Sooner or later, every satirical wag gets lazy and bitch-slaps Hollywood. For Christopher Guest, it was sooner: His 1989 directorial debut, The Big Picture, had a film-school naïf being taught to whore himself in Tinseltown while feigning integrity, and now consider For Your Consideration the result of a lesson well-learned. Ghosts from the past kick things off, a glimpse of Bette Davis flooding a TV screen in Jezebel while a has-been actress (Catherine O'Hara) forlornly mimics the words to herself; O'Hara then drives to the studio, only for a gate guard to clinch her Norma Desmondian role by mistaking her for somebody else, probably a more successful thesp. Human self-delusion in the face of aging and mediocrity has been Guest's theme -- the rock 'n' rollers in This Is Spinal Tap (Rob Reiner directed, Guest provided the authorial voice), the wee community-theatre folks in Waiting for Guffman, and the dog-owners in Best in Show are clueless to their own absurdities, with the ensuing mockery cloaked as oddball-celebration. Guest's previous picture, A Mighty Wind, deepened, expanded this concept by adding heft not just to the characters' achievements (their songs were actually pretty good), but also to their dreams, so that caricature might suddenly give way to reveal flesh and blood. But For Your Consideration is back to snark with a vengeance, a condescending (and not funny) crotch-punch that pretends to deride Hollywood's hype-juggernaut and Oscar hunger while in reality only punishing the schmucks who dare to hope and dream.

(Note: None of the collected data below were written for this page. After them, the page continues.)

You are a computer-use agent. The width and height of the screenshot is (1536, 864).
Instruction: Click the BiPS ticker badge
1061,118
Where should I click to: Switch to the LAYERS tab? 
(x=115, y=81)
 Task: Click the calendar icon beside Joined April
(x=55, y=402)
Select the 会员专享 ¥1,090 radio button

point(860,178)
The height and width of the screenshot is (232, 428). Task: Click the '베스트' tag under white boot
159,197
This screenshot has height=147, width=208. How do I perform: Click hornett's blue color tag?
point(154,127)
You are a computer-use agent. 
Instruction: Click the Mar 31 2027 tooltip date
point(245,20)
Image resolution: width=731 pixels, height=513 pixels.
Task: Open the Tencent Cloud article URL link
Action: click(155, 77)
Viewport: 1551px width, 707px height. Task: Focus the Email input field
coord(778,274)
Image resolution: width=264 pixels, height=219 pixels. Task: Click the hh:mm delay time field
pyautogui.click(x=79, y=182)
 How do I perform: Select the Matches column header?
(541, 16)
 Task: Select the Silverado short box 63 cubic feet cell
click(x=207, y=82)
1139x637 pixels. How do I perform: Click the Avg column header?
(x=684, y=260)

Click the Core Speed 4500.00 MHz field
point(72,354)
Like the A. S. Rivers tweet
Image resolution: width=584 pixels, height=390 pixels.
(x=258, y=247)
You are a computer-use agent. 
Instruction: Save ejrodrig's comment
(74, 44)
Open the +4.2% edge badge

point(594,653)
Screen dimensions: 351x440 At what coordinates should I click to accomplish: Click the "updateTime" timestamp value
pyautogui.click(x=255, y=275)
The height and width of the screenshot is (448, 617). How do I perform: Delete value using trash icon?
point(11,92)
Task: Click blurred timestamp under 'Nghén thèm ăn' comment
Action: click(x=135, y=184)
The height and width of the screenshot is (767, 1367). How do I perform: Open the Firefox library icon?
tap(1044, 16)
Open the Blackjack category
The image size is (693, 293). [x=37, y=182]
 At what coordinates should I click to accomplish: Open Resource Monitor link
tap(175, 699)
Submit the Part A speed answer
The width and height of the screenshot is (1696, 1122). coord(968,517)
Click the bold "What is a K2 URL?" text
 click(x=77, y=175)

In the wheezing insider-comedies arena, For Your Consideration makes Woody Allen's Hollywood Ending look fresh by comparison. (Unless that character is Mr. Burns on The Simpsons, having somebody refer to "the World Wide Inter-web" is inexcusable.) Anyway, the Internet is how Home for Purim, a mothball '40s-styled weeper that makes The Jazz Singer look like Pickpocket, begins to gather Oscar buzz, principally for its leading lady (O'Hara); a blogger mentions "nomination," and, before anyone can say Snakes on a Plane, O'Hara and her fellow cast members and C-listers (including Harry Shearer and Parker Posey) are doing the media rounds, where Tom Willard and Jane Lynch stomp on the evil Entertainment Tonight, as well they should. The rest of the Guest Repertory Company (Guest himself, along with Eugene Levy, Michael McKean, Bob Balaban, Jennifer Coolidge and John Michael Higgens) is ready at hand, but everybody is having a collective off-night, with yawning gulfs between laughs. The softball premise, timed for the kind of Oscar season where crap like The Last King of Scotland and Little Children gets pitched as potential contenders, is further declawed by making the film-within-a-movie so obviously (and safely) abysmal that the blunt of derision ends up falling not on the shallowness of the system but on the pathetic souls who thought something would come out of it. One personal triumph, however: O'Hara understands her character, sees Guest's cruelty, and cuts through by pushing it to startling heights, becoming a cleavaged, face-lifted version of Conrad Veidt in The Man Who Laughed. Her finale is out of a horror movie -- a Davis moment, the Davis of in Whatever Happened to Baby Jane.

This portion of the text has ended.